> What the exercise asks
Output nothing but the lines from the one holding "This screenshot has width=639, height=490." to the end of the listing. Reproduce them exactly, without the pictures.

☆ ☆ ☆ ☆

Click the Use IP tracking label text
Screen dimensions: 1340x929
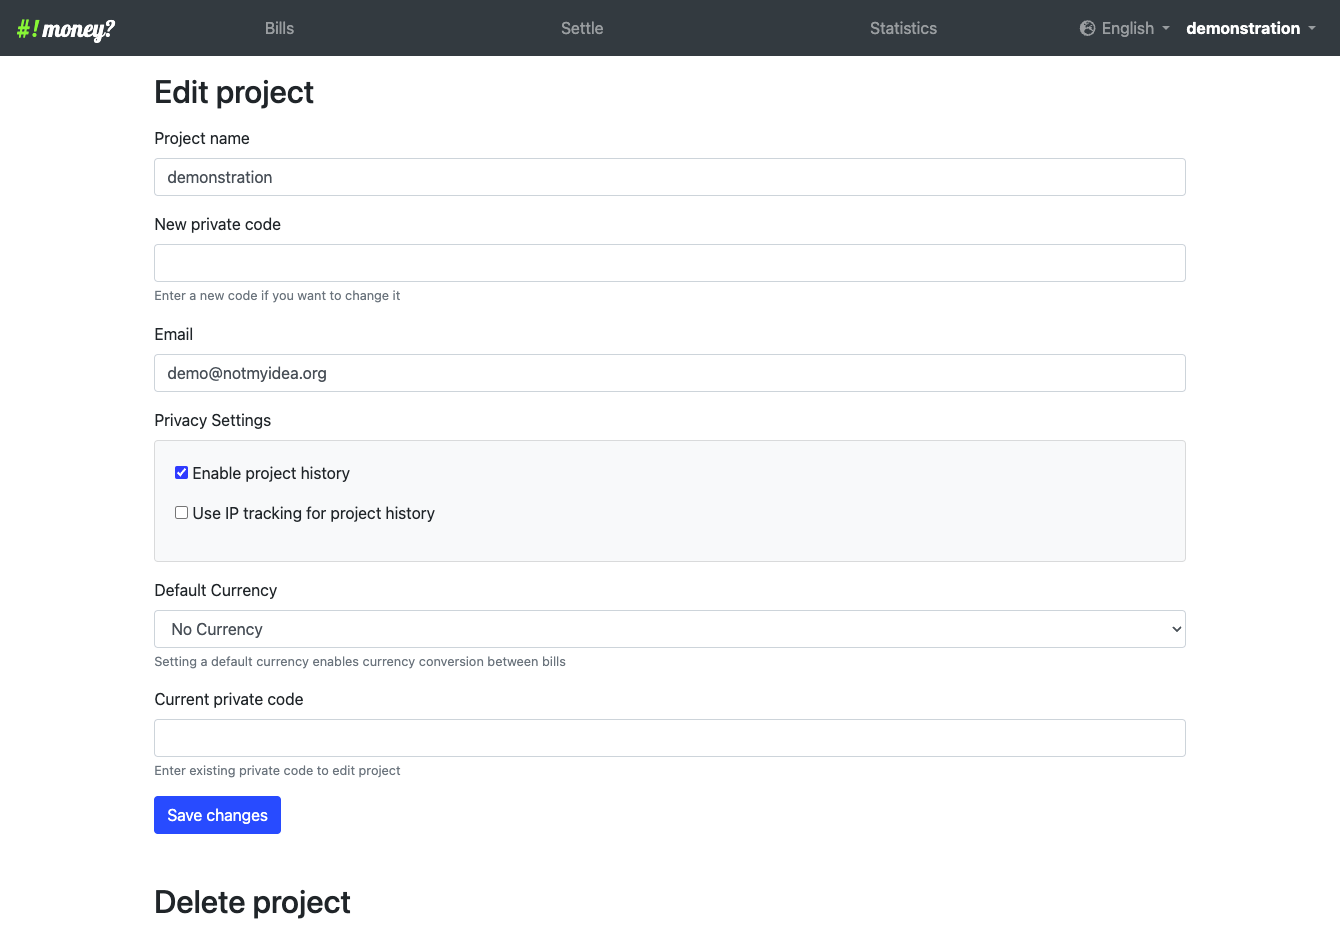pos(313,513)
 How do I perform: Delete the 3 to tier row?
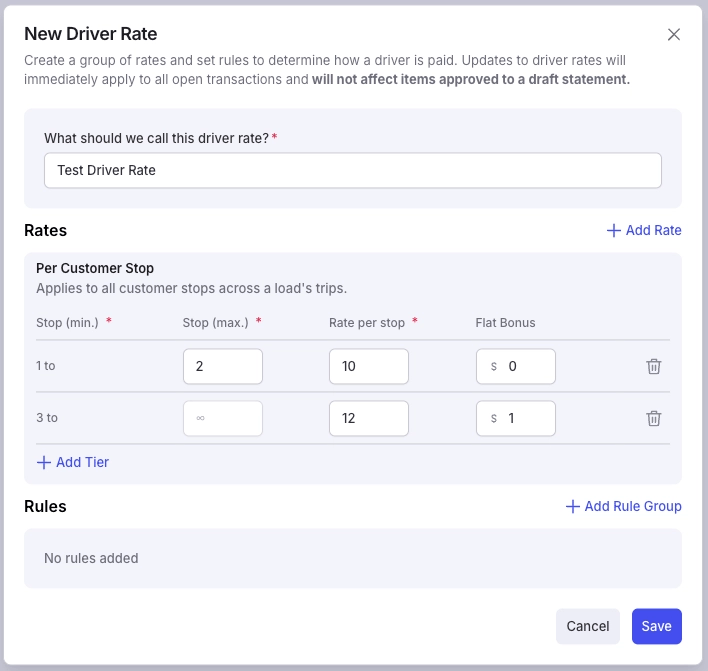coord(653,418)
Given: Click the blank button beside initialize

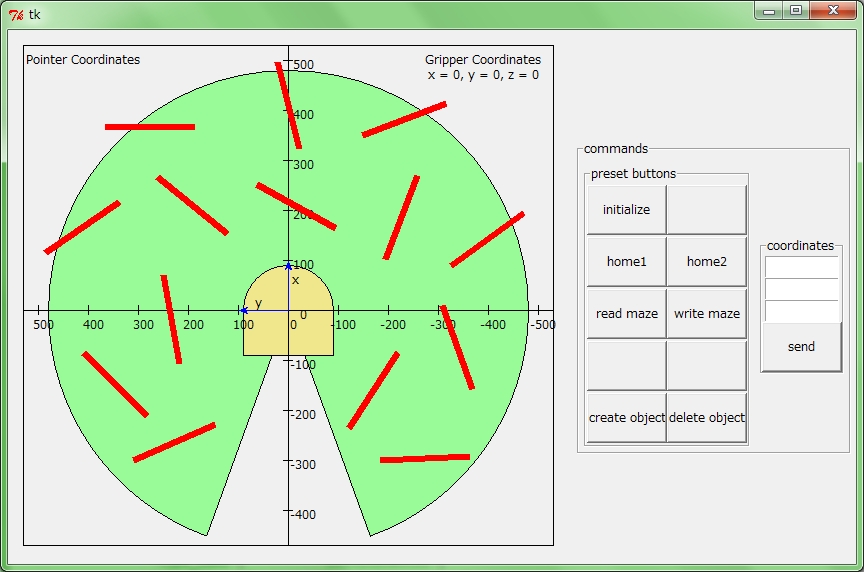Looking at the screenshot, I should coord(706,210).
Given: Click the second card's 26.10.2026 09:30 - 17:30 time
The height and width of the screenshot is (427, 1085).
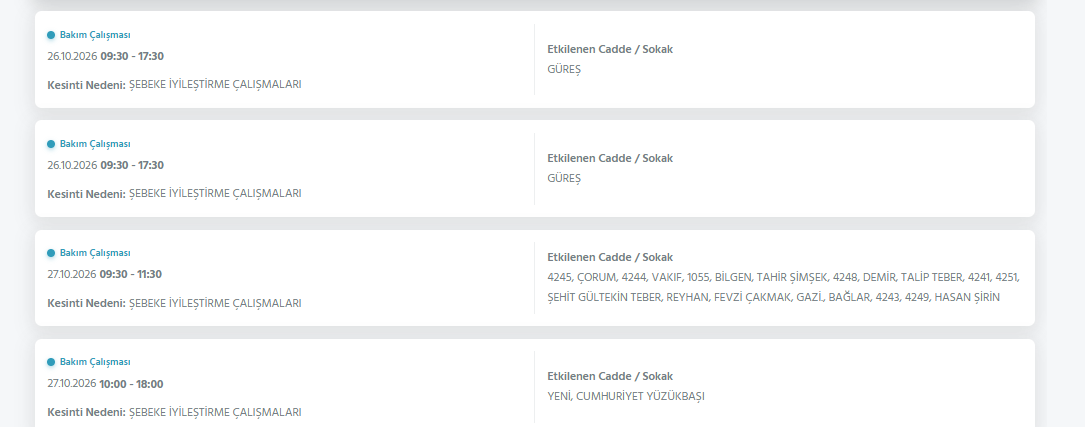Looking at the screenshot, I should pos(105,165).
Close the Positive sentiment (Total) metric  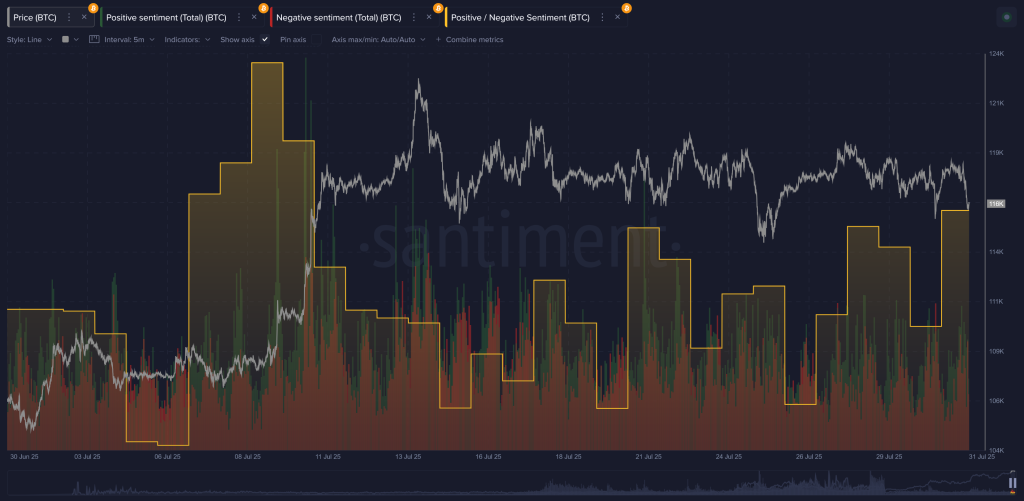(x=254, y=17)
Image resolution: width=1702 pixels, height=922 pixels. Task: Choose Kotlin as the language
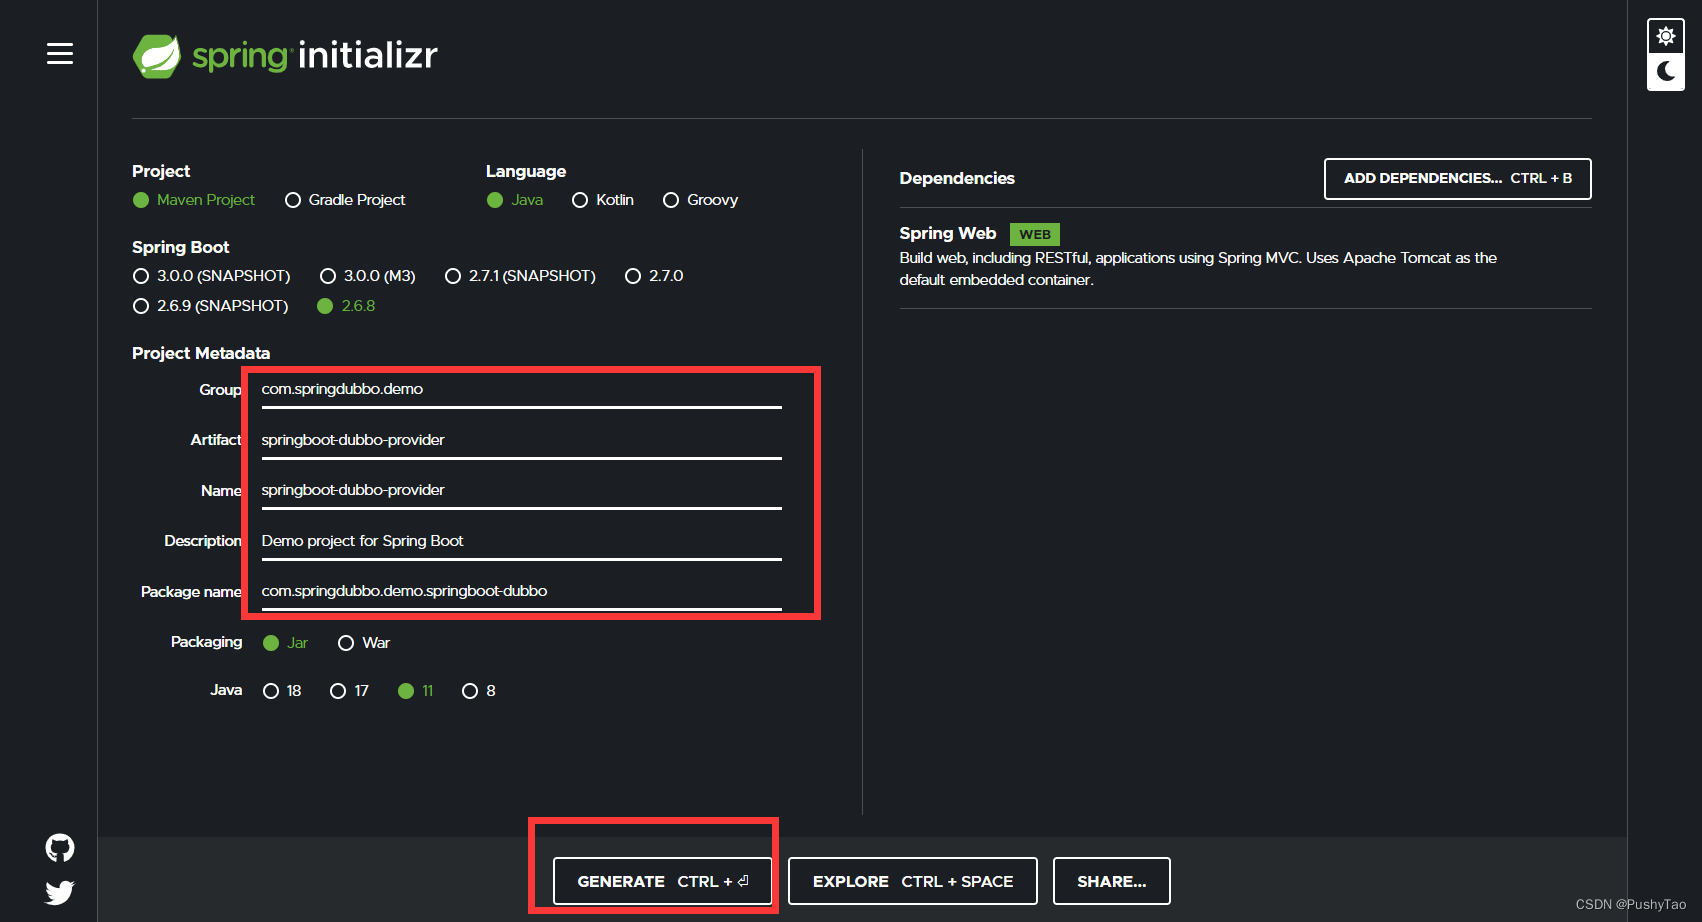pos(580,200)
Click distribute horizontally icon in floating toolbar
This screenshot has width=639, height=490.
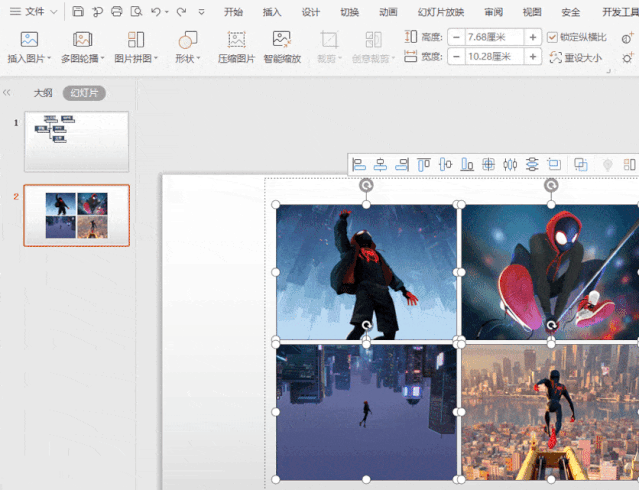pyautogui.click(x=510, y=165)
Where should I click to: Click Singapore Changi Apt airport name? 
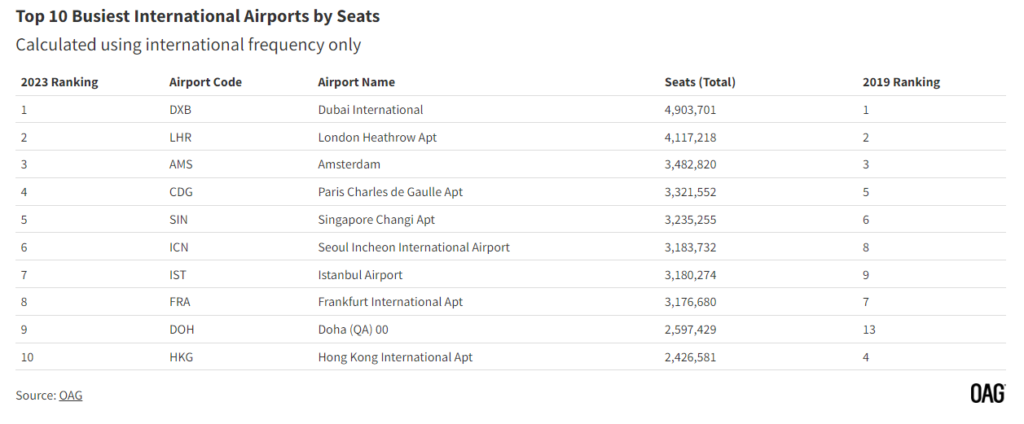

☆ ☆ ☆ ☆

> Response to this task
This screenshot has width=639, height=490.
pyautogui.click(x=510, y=165)
Where should I click to: Click Singapore Changi Apt airport name? 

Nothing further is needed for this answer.